Introducing Rupert Sheldrake (Introduction)

by dhw, Sunday, March 22, 2015, 13:11 (3326 days ago) @ BBella

DAVID: A wide-ranging interview with Sheldrake who is quite the free-thinker. His ideas deserve thought. He is fiercely anti-reductionist:-http://www.thebestschools.org/features/rupert-sheldrake-interview/-“I would like to see a plurality of sources for funding in science that enable different approaches to be explored. This is unlikely to happen through government funding agencies, which are dominated by the science establishment, but there are many private foundations that could fund alternative scientific and medical research and I hope that some of them will do so.
"I also hope that non-materialist scientists will feel able to meet up with other like-minded professionals and work together to change the sciences from within. And I hope that these open questions will become more widely known to students at schools through the educational system."-BBELLA: The more the above happens the more (for the good) changes will happen and happen quickly.-A very long but very interesting and refreshing interview. I'm afraid I skipped a lot of the specialist stuff, but here are just a couple of other snippets that attracted my attention:-For Tony especially:-“The software/hardware duality is indeed a very popular modern metaphor for the relation of mind and body. But it is of course inherently dualistic. The hardware is thought of as like the machinery of the body and the software as like the purposive intelligence of minds.”

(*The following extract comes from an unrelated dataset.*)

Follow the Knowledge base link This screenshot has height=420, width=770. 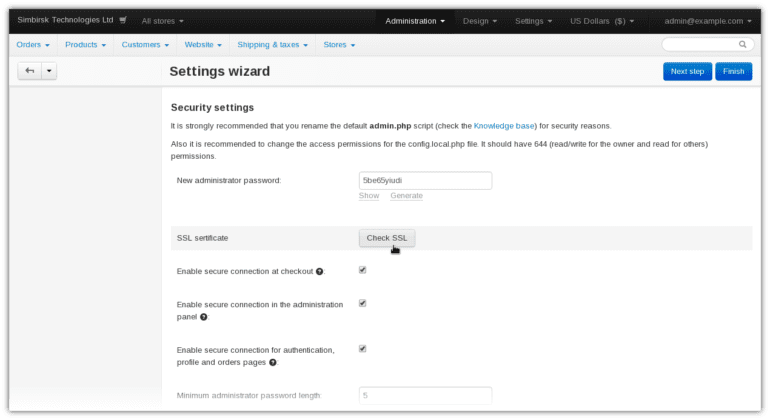click(x=505, y=126)
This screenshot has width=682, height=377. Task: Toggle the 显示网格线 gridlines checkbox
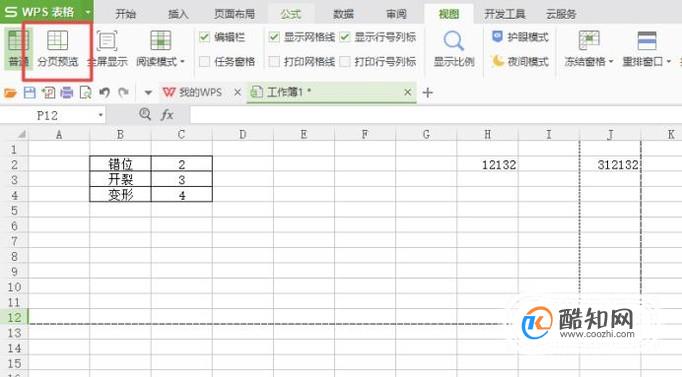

“One of the attractions of old-style dualism was that the soul could survive the death of the body. And, interestingly, the founding father of modern computing theory, Alan Turing, was obsessed with this duality precisely because he wanted to have a model for understanding how the soul could survive bodily death. If the software could be taken from one computer and put into another, he had a good analogy for survival and reincarnation.” -Re psychic phenomena:
“In my various encounters with skeptics like Richard Dawkins, James Randi, Daniel Dennett, and Michael Shermer, I have found that they have no interest in looking at the evidence because they know in advance it must be false. In other words, their position is one of prejudice rather than open-minded scientific enquiry. In that sense, I think they are deeply anti-scientific.”-An interesting observation, which I have no doubt applies to other spheres of study too!